屈託なく笑う氷華君に、なら良かったわと紅炎も安堵した。

「そうだ、ヒョウ嬢。何なら、俺様のこともあだ名で呼んじまってよ。」

「あ、いいんですか?じゃ…紅さん、とか!」

「はは、いいぜ~。名前の一文字取って敬称付けてあだ名ってのが、自分に来るとは思わなかったけど…。」

「2人とも、ネーミングセンスは同レベルなんだな。」

「ぐはっ。」

「う…なんか、芸がないって言われたみたいで、ショック…。」

紅炎と氷華君を見詰める風刃は一切口を開かないが、白けた目付きからはその通りだと思うがと聴こえて来るようだった。
















「そう言えばお前こそ、何でこんな所に来たんだ?」

「いや、昨日あんな話聞いたから、山がどうなってるかなって気になってさ。…まあ、見に来たからって、何かできたわけじゃないけど…。」

登山口を通過してすぐ、氷華君が明かす。

「え、見に来たって…もしかして、歩きで?」

「ああ、はい。」

「あらま~。車もなしにこんな山まで来たのか~。もしかしてヒョウ嬢って、この近くに住んでんの?」

「あ、いえ。住んでるのは、海園中学校の近くです。」

「うおお…じゃ思い切り、ここから離れまくりじゃねえのよ…よくもまあ、歩いて来たもんだな~。」

「そうすれば運動になるかなって思ったんで…えへへ。でもホントなら、ここまで走ってきたほうが、もっとよかったんでしょうけどね。」

快活で運動好きな氷華君だが、体格は筋肉質ではなく、むしろ華奢。ゆえに持久力の程も、平均的な部類に入っている。

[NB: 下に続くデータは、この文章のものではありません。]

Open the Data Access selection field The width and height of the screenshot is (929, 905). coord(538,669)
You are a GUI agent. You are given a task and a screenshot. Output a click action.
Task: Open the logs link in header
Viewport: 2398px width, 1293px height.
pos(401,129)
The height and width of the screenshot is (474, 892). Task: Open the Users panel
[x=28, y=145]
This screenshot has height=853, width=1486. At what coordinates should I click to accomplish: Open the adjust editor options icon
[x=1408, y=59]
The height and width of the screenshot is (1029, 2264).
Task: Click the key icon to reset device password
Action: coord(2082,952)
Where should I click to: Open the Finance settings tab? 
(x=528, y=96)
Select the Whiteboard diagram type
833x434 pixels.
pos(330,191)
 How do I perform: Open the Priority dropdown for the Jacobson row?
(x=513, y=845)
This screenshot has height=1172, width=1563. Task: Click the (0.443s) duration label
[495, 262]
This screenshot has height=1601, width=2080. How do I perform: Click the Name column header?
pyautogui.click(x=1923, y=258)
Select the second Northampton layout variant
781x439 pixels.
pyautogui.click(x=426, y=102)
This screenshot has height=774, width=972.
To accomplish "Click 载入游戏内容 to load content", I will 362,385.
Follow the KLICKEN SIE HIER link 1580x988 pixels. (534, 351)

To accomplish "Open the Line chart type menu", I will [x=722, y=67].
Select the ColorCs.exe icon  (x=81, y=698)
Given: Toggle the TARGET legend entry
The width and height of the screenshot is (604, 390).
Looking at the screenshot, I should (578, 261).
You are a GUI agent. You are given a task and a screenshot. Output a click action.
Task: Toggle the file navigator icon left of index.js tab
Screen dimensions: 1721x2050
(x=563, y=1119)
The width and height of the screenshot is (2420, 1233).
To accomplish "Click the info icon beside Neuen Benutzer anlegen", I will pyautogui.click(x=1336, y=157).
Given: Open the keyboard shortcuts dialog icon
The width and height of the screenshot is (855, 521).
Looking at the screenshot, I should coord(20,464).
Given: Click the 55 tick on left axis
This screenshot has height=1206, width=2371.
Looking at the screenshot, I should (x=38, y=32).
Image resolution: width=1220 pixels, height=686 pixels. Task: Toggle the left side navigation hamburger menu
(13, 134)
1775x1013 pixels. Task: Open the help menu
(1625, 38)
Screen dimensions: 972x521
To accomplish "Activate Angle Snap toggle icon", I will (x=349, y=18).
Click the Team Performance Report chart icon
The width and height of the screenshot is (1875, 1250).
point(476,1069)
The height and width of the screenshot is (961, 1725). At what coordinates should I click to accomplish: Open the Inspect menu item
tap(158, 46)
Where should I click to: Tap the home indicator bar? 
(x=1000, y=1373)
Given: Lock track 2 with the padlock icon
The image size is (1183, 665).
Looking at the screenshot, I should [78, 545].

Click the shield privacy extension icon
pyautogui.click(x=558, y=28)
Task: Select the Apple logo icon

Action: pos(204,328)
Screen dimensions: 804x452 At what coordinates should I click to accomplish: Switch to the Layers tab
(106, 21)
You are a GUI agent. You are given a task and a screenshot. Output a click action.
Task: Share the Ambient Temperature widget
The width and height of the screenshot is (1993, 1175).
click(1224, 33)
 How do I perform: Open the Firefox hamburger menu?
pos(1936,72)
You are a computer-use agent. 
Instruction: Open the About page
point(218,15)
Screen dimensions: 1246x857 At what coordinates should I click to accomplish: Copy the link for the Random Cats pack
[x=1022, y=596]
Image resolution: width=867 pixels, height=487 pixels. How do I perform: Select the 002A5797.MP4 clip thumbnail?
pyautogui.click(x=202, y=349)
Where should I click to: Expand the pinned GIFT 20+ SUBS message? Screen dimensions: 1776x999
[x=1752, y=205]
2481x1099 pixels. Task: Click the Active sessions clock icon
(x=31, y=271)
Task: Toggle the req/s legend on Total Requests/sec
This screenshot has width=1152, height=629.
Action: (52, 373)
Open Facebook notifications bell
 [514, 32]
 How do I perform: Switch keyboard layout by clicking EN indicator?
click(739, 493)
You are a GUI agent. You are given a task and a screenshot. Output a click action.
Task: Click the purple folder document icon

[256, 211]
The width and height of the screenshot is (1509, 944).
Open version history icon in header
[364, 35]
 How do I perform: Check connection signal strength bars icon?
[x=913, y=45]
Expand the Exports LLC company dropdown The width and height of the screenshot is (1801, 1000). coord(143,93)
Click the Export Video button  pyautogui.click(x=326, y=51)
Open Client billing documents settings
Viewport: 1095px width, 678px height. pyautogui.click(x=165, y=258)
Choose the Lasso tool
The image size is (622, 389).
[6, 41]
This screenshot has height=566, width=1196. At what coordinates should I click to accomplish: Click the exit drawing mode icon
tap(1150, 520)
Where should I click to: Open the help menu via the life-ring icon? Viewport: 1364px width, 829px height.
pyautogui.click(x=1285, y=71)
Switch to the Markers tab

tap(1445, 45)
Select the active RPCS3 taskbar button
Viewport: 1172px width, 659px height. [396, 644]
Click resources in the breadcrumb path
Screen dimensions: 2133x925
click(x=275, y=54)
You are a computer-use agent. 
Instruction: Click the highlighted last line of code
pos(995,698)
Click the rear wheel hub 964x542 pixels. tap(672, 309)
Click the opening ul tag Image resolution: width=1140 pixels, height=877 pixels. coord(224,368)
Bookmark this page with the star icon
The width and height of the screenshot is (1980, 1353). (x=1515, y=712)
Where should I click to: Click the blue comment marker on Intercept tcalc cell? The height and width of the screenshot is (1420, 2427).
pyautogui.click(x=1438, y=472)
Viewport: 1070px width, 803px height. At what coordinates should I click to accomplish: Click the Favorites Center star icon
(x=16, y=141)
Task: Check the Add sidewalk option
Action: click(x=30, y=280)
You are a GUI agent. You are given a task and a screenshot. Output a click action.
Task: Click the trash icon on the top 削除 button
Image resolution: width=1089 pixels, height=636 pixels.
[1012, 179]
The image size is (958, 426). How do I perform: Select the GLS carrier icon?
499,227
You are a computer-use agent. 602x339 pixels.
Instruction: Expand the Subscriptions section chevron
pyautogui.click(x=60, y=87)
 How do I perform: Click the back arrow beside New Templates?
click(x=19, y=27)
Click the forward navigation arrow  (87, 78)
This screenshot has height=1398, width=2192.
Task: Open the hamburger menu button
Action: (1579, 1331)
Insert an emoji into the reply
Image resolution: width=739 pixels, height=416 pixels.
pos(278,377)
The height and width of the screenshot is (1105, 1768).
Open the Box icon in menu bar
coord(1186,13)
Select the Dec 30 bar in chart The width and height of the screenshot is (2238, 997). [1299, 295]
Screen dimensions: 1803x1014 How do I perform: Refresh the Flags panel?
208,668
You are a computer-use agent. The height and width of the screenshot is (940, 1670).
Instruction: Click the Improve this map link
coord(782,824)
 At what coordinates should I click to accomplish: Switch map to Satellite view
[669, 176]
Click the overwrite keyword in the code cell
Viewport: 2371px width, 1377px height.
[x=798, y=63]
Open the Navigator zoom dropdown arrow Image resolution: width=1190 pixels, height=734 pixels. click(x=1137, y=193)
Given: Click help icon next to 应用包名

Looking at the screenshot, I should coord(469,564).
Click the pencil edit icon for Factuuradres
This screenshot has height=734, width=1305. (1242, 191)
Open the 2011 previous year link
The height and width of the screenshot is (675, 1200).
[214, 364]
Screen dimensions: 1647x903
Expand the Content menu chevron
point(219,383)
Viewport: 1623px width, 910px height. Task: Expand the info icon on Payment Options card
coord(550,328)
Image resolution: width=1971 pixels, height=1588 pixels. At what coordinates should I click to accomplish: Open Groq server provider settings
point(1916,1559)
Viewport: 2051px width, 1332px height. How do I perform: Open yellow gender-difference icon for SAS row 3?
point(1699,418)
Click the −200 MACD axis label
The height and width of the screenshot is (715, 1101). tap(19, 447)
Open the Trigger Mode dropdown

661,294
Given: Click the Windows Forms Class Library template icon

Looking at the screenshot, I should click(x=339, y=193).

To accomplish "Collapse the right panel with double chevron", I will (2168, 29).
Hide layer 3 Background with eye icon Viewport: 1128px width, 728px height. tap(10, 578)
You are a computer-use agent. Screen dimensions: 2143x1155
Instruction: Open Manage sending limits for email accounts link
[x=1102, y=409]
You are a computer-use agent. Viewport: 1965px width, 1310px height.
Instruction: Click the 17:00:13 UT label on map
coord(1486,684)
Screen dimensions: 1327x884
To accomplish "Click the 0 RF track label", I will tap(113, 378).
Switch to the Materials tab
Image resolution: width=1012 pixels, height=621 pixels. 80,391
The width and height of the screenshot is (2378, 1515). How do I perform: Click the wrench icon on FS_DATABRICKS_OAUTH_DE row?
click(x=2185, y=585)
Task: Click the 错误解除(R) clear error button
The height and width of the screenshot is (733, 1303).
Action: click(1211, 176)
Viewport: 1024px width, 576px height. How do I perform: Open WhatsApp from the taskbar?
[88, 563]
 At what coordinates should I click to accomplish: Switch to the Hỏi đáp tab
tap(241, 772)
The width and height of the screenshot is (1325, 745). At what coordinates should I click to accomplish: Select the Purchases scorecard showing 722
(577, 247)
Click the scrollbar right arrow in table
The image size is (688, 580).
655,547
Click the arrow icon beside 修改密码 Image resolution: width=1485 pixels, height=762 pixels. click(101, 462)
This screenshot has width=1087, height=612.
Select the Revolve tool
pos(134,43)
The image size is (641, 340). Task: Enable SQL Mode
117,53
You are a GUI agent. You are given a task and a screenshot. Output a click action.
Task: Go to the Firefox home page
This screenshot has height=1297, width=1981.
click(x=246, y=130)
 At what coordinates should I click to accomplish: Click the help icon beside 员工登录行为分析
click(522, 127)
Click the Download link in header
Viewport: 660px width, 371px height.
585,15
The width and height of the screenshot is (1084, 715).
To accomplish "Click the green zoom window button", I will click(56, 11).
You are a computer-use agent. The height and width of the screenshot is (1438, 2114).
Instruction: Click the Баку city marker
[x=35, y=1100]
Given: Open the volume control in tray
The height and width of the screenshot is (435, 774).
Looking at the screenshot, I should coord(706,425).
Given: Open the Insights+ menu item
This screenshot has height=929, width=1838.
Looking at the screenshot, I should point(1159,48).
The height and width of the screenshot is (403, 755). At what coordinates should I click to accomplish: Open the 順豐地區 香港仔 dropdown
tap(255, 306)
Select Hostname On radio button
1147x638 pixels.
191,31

相当の物好きでなければ最低でも自転車は使用すると言われる距離を我が身一つで走り抜けるのは、流石に無理があると判断したようだ。

「は~。運動熱心だね~。」

「いやぁ…熱心ってほどでもないとは思いますけどね。単に、カラダ動かすのが楽しいってだけですから!」

「はは、頼もしいね。どこぞの根性無しみたく、この山くらいでへばったりしなさそうだ。」






何時の間にか先頭を行っていた弟から烈風が送られて来たが、身体を左側に傾け、無傷を維持した。